So hatte das Kammergericht Berlin Ende Dezember 2011 entschieden, dass die Bearbeitungsgebühr von fünf Euro, die Ryanair für die Bezahlung der Tickets berechnet hatte, unzulässig ist (Az.: 5 U 147/10). Kostenfrei waren nur Zahlungen mit einer Prepaidkarte, die in Deutschland nahezu unbekannt war. Inzwischen hat Ryanair reagiert. Seit diesem März braucht man den „Ryanair Cashpassport“, um Gebühren zu vermeiden. Das Urteil der Berliner Richter ist damit überholt, obwohl es noch gar nicht rechtskräftig ist. Sicherheitshalber hat die irische Fluggesellschaft zudem neue Nutzungsbedingungen eingeführt. Danach gilt irisches Recht. Konsequenz: Verbraucherfreundliche Urteile deutscher Gerichte finden keine Anwendung mehr.

Auch Kofferträger müssen sich mit erschwerten Bedingungen abfinden. Seit einigen Monaten gilt eine neue Gebührenordnung. Wer einen 15-Kilo-Koffer am Flughafen aufgibt, zahlt je nach Reisezeit zwischen 60 und 120 Euro, online sind es dagegen nur 20 bis 30 Euro. Für unseren Flug sollten 25 Euro pro Strecke, insgesamt also 50 Euro anfallen. Aus dem Anfangspreis von 72,98 Euro wurden summa summarum überraschende 134,98 Euro.

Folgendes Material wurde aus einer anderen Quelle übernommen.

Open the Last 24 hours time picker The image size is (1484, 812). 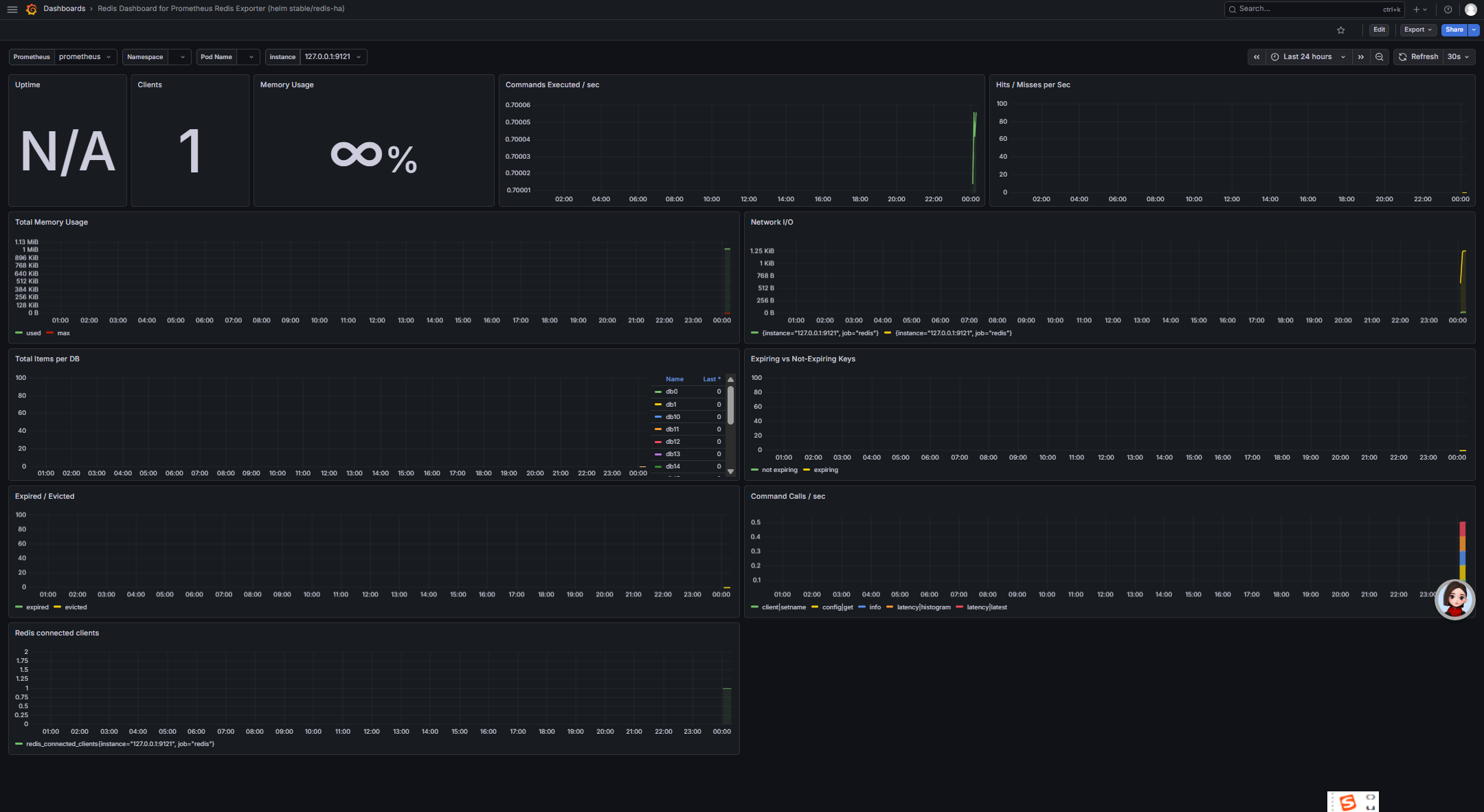click(1307, 57)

Bildergalerie: So entsteht der neue Berliner Flughafen

FLUEGE.DE

Eine noch größere Überraschung erlebt man jedoch beim Onlinereisebüro Fluege.de. Wer die Seite anklickt, sieht als erstes ein Foto des lächelnden Ex-Fußballmanagers Rainer Calmund. Ein Blick auf die Preisanzeige rief auch bei uns ein Lächeln hervor. 106 Euro sollte der günstigste Hin- und Rückflug kosten – mit Easyjet. Wer bei Easyjet direkt bucht, muss dagegen bei Zahlung mit Kreditkarte mindestens 147 Euro bezahlen.

Hat Fluege.de Schnäppchenpreise? Mitnichten. Schritt für Schritt kommen neue Gebühren hinzu. Eine Reiseversicherung ist voreingestellt, die Kreditkartengebühr, die Easyjet selbst mit sechs Euro ansetzt, beträgt stolze 17 Euro. Am Ende werden so aus 106 Euro 170 Euro. Verbraucherschützern ist das Portal, das der Leipziger Firma Unister gehört, schon seit Längerem ein Dorn im Auge. Bei Fluege.de sei Vorsicht angebracht, heißt es in einem neuen Test der Stiftung Warentest („test“ 2/2012). Das Unternehmen weist die Kritik zurück: Wer die „Flexifly-Versicherung“ aus Versehen abgeschlossen habe, bekomme diese „grundsätzlich auf Kulanz“ erstattet, erklärt Sprecher Konstantin Korosides auf Anfrage. Außerdem komme die „überwältigende Mehrheit der Verbraucher mit der Preisdarstellung sehr gut zurecht“. Das bewiesen die mehreren tausend Tickets, die Fluege.de jeden Tag verkaufe.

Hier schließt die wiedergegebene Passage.